Design and Modulation on the Excited State Properties in Organic Electrofluorescence Materials

Excited state plays an important role in photoluminescence (PL) and electroluminescence (EL) properties of organic light-emitting materials. Charge-transfer (CT) state is beneficial to harvest triplet exciton utilization in fluorescent organic light-emitting diodes (FOLEDs) by efficient reverse intersystem crossing. However, the CT-dominated emissive state seriously decreases PL efficiency in such materials. Our strategy is to combine both locally-excited (LE) state and CT state into hybridized local and charge-transfer (HLCT) state, aiming at a balance between high PL efficiency and high exciton utilization. As a solution, a quasi-equivalent hybridization is obtained in TBPMCN, and its nondoped OLED exhibited a very high performance: a pure blue emission with a CIE (0.156, 0.159), a high EQE of 7.8% and a high exciton utilization of 97% without delayed component.

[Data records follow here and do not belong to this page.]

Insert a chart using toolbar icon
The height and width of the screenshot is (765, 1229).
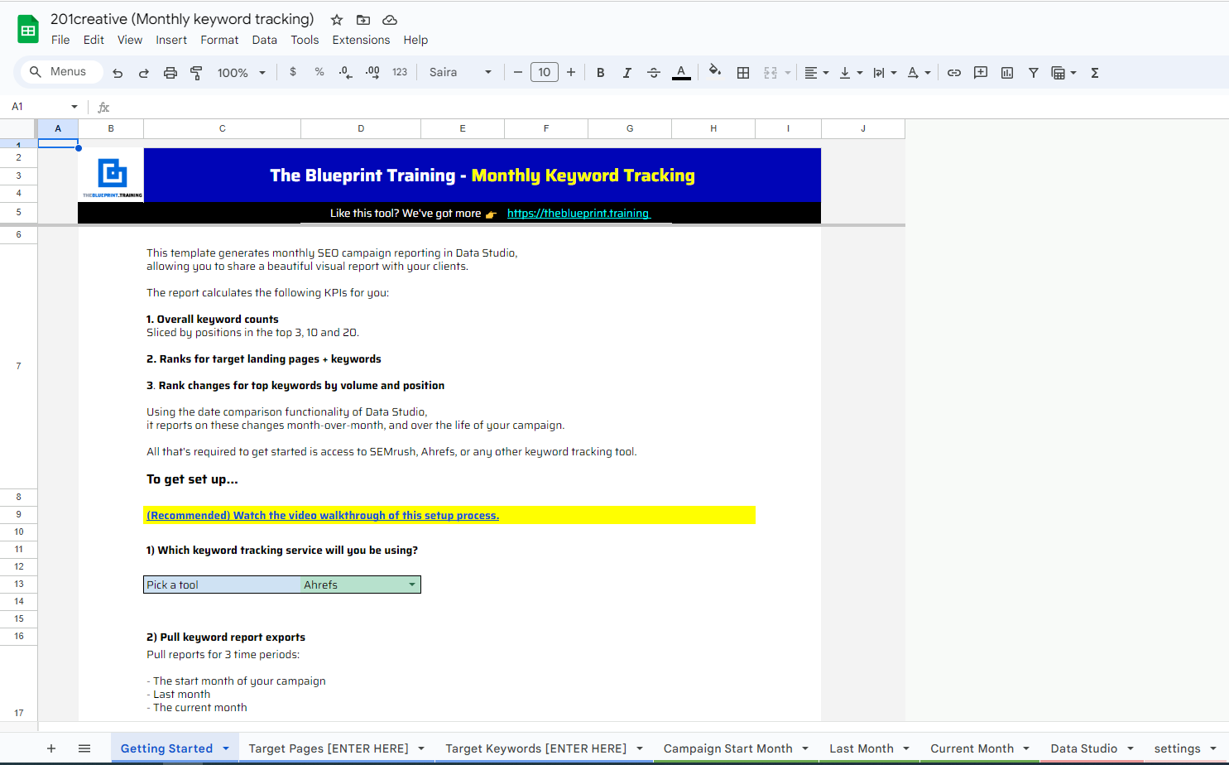point(1007,73)
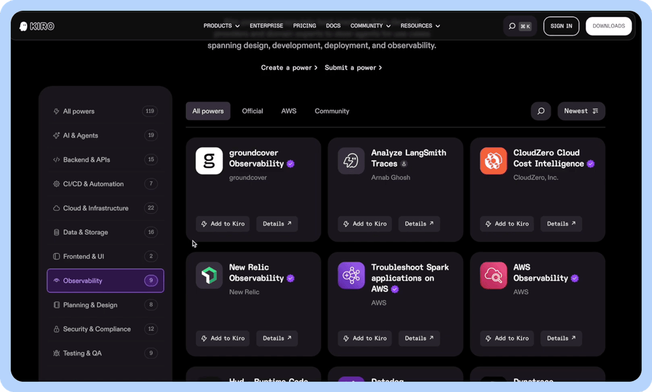The image size is (652, 392).
Task: Open search via the header magnifier icon
Action: click(x=512, y=26)
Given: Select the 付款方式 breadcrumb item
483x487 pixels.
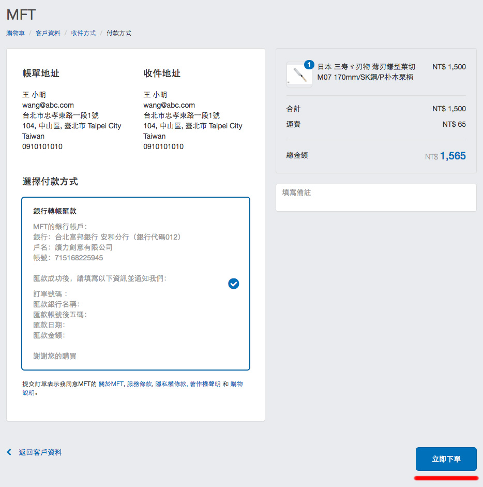Looking at the screenshot, I should tap(119, 33).
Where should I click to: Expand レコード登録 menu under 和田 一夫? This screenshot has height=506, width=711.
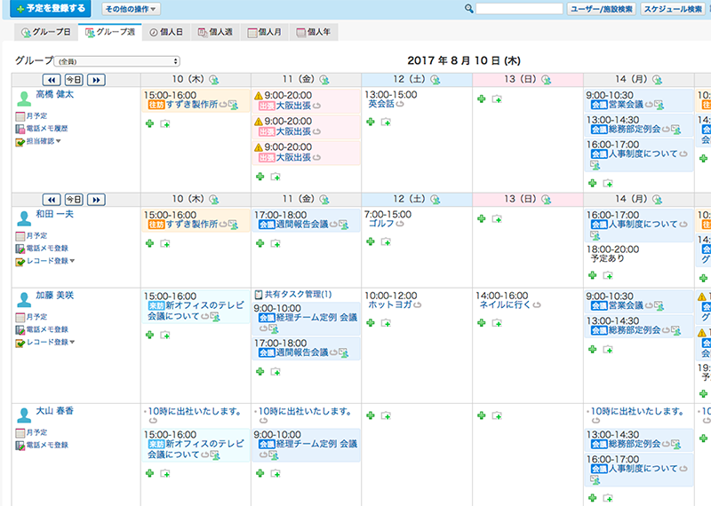(50, 261)
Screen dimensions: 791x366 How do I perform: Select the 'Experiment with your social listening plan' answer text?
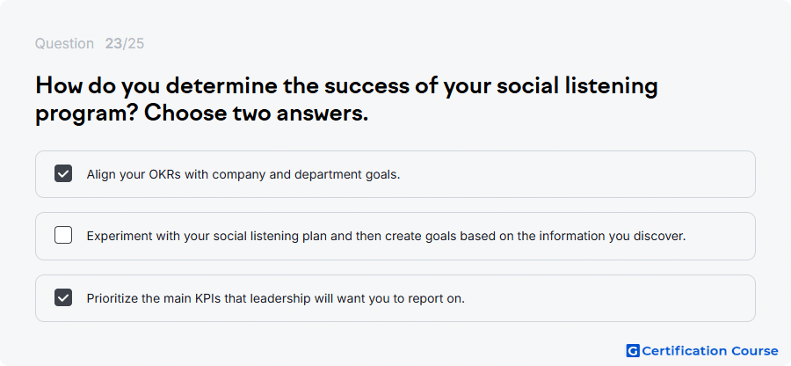click(x=386, y=237)
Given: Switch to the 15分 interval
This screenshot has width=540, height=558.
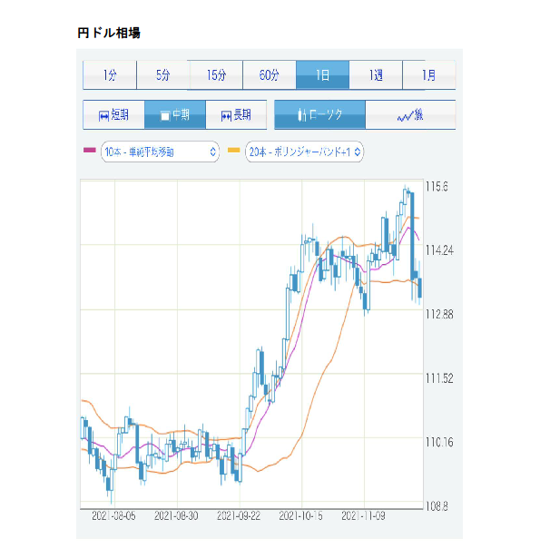Looking at the screenshot, I should 216,75.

Furthermore, the excited state properties were systematically investigated in donor-acceptor (D-A) system using time-dependent density functional theory (TDDFT). The hybridization and de-hybridization processes between LE and CT states were involved with an increasing distance between donor and acceptor. What is more, HLCT state composition can be finely modulated by D-A strength, linkage, etc. Using HLCT conception, we achieved high-efficiency blue, green, red and even NIR luminescent materials and their FOLED devices. In a word, the excited state modulation could be a practical method in designing low-cost, high-efficiency FOLED materials.